The floorboards were thin—a single layer only, with cracks between that gave a clear view of downstairs. I knelt at the widest
of them, pressing my eye close to the floor to see. I saw my mother bending to the fire, and my father sitting at the nearby
tableboard, pulling on his boots with hurried motions.
The wind howled, and before I knew it, I was out of the bedroom and hurrying downstairs.
I stopped on the bottom step and stayed in the shadows. My mother’s back was to me as she laid a fire in the huge hearth,
and my father was not looking in my direction as he protested in a quiet voice, “…I don’t have time for that now, I’d best
go if I’m to make it back today.”
“’Tis not dawn yet,” my mother said. “We’ve hours ahead of us.” The flames leaped; she straightened and backed away, her huge
belly outlined now in the light. She was not in labor, not yet. I sagged against the wall in relief. The baby was not due
for another month, and everything was fine. It had only been a bad dream, no premonition.
Then she gasped. One hand went to her belly, the other clutched the mantel. I could not keep from crying out. Horrified, I
put my hand over my mouth to stifle the sound. Too late. My parents both looked toward where I stood in the shadows of the
stairs.
“Charity?” my mother asked softly. “Is that you, child?”
I hurried toward her. “Oh, tell me ’tis not the babe coming already.”
My mother smiled. I knew she meant to be reassuring, but I saw her strain. I saw her hope and her fear. “Aye.” She reached
out and held me close enough that I felt the movement of the child through her skirt. Her hand rested lightly on my hair,
and I closed my eyes, comforted at the feel of it, at her familiar smell—fire smoke and the mint and sugar she burned on the
hearth to scent the room. She nodded to my father, who still sat at the table. “Your father’s going to town.”
I pulled away in confusion. “To town?”
“To fetch your aunt,” Mama said gently. “The Sunfish came in yesterday. She’s waiting.”
I turned to my father. “W-what about the storm? Who’s to fetch Goody Way? And the others?”
“You needn’t worry about the storm,” Father said. “You help your mother.”
I felt panicked. “But I had a dream.…”
“Hush, hush,” Mama said, reaching for me again. When I pulled away, she sighed. “’Tis only the storm that has you so upset,
child. There’s no need to worry. Your father will wake Prudence Way before he goes. She’ll bring the others. ’Twill all work
out. ’Tis good you’re awake. You can help with the groaning cake.”
I looked to my father. “Can’t Aunt Susannah wait another day? At least till the babe’s born and the storm’s passed?”
Father gave me a look I knew too well, the one that made me flush and stutter and wish I’d kept quiet in spite of my worry.
’Twas not my place to question him, and I looked away again, wanting still to protest, holding back my words.
My mother made a hiss of pain.
“Mama,” I said, “you should sit down.”
“Standing makes the child come faster,” she said when she could breathe again, and then she smiled, but she glanced over at
my father, and told him, “You’d best tell Prudence to come quickly.”

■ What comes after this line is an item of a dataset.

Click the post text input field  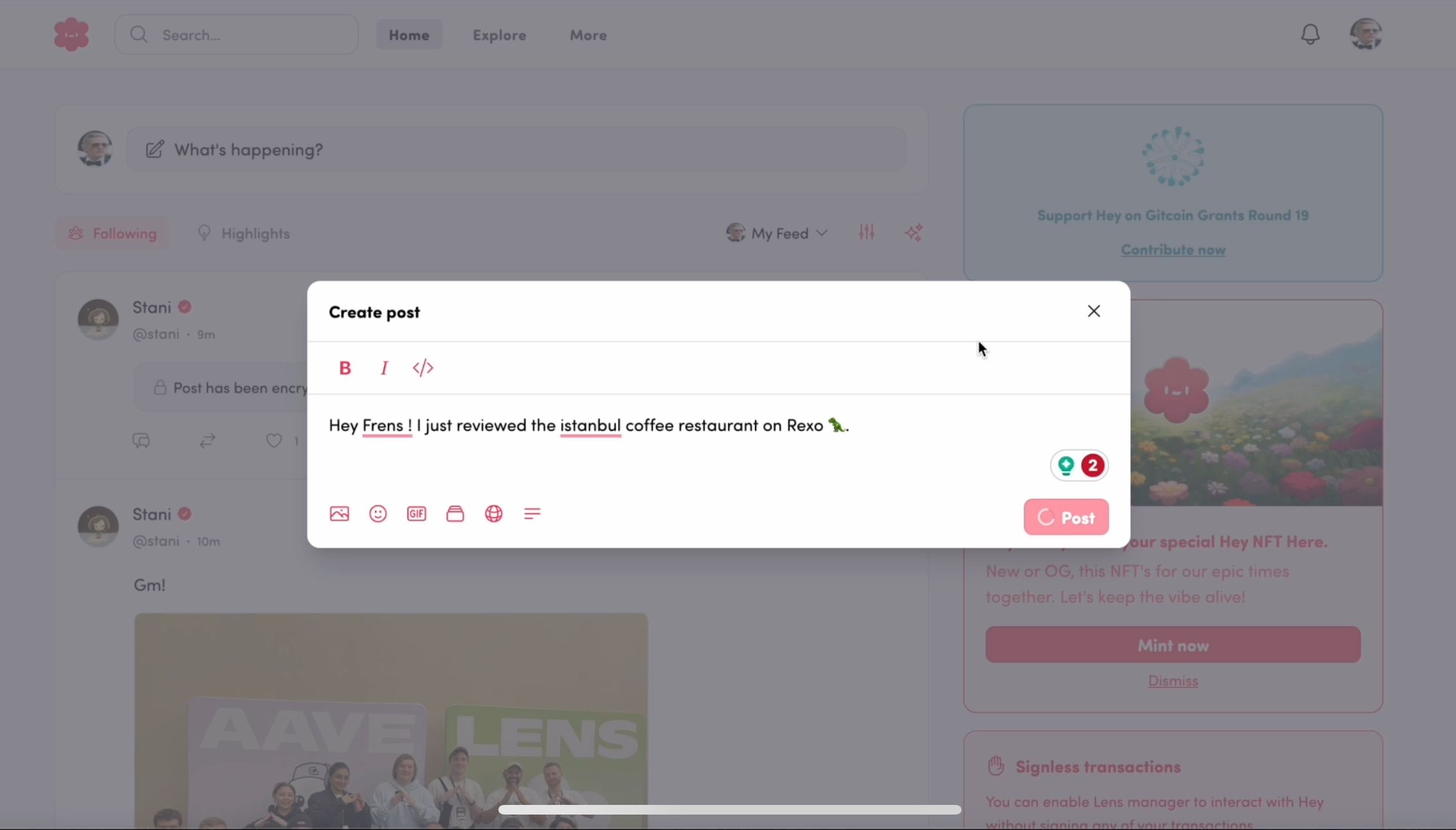click(589, 425)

He stopped. “Perhaps ’tis better if I stay, Judith. Your sister will wait another day.”
“No, no,” Mama said quickly. “Eighteen years have already passed. I’d not have another needless hour between us.”

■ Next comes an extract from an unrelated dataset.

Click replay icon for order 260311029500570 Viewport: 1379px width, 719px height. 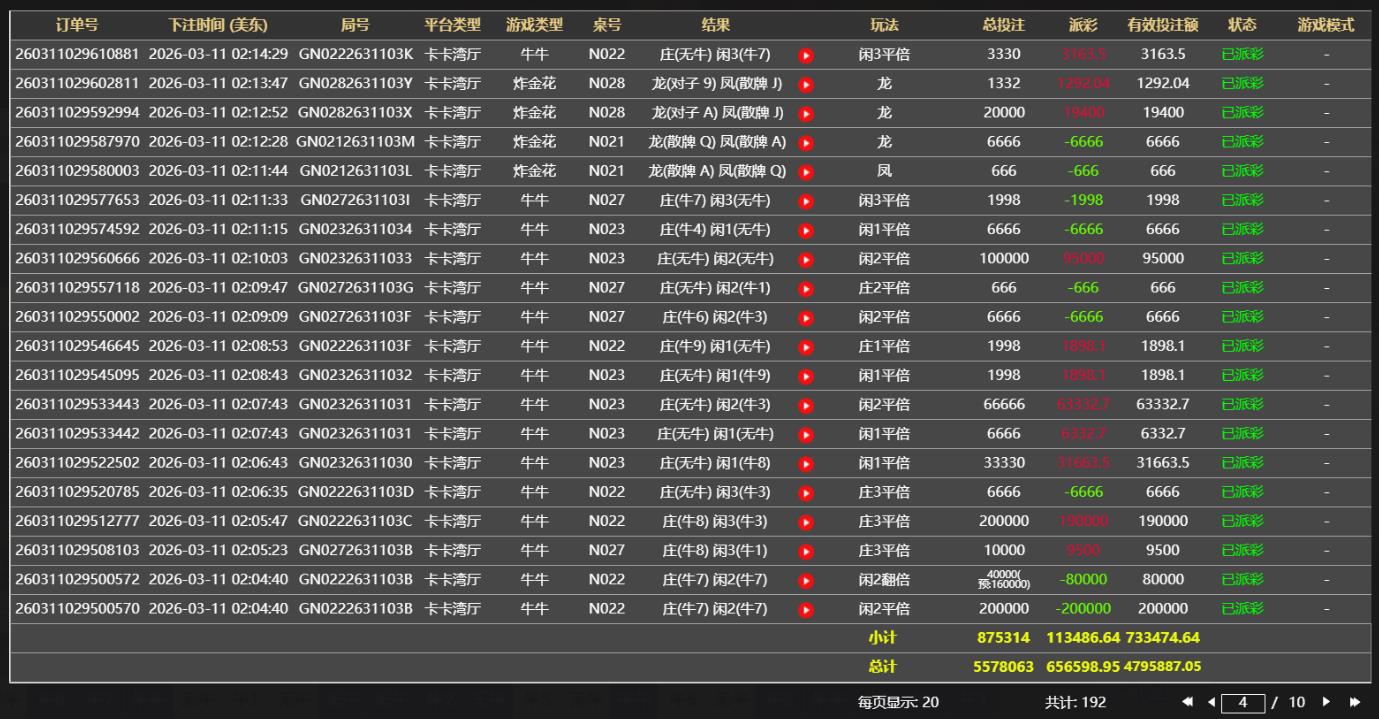[x=806, y=609]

I held my breath, waiting for my father to remember Mama’s other labors, the terrible small graves dotting the thick, wild
grass of the burying ground. He will refuse to go. The storm was bad, and Mama’s labors were always so hard, and the babe was too early besides. I willed him to stay with all
my strength.
“I’ll do my best to hurry.” He paused at the door, staring out the window as he grabbed his cloak and his hat. “’Tis as if
God put His hand over the sun,” he murmured. Then, in a swirl of movement, he was out into the night, and my mother and I
were left alone with the fire and the sizzle of rain falling down the wide chimney, while little drafts of wind sent the thin
coarse linen of my chemise shivering against my legs.

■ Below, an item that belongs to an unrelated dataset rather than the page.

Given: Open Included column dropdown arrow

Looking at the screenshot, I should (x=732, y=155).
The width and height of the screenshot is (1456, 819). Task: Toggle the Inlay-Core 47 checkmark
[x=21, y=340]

“Get dressed, Charity,” my mother said. “The storm will be over soon, and we’ve the baking to do.”
As the hours passed into morning, and then into early afternoon, neither the storm nor my dread eased. Even when Goody Way
showed with the other women from the village—windblown and shivering, soaked through to the skin—I was not reassured.
The women gathered around, eating groaning cake and drinking beer from the pewter tankards we’d set on the table, joking and
exclaiming over how tall Jude had grown, but for me, a laying-in had long ago ceased to be a celebration, and I wanted them
to go home. All I really wanted was for my father to come through that door again.
He should not have gone. We had not been expecting this aunt I’d never met for another two weeks at least; the Sunfish had made the journey from Dover more quickly than we’d imagined, especially for the time of year. It would not have hurt
to make her wait.
My mother’s pains grew slowly worse; I watched her carefully, waiting for the first sign that something had gone wrong. Experience
had taught me that there was always a moment when everything turned, when things went bad, but even as the hours passed—nearly
an entire day now, already suppertime again—and my mother’s labor grew harder, and we moved into the parlor where the big
bed she shared with my father loomed in the corner, that moment had not yet come. Goody Way had not yet started the slow,
worried shaking of her head that had grown as familiar to me as the beating of my heart.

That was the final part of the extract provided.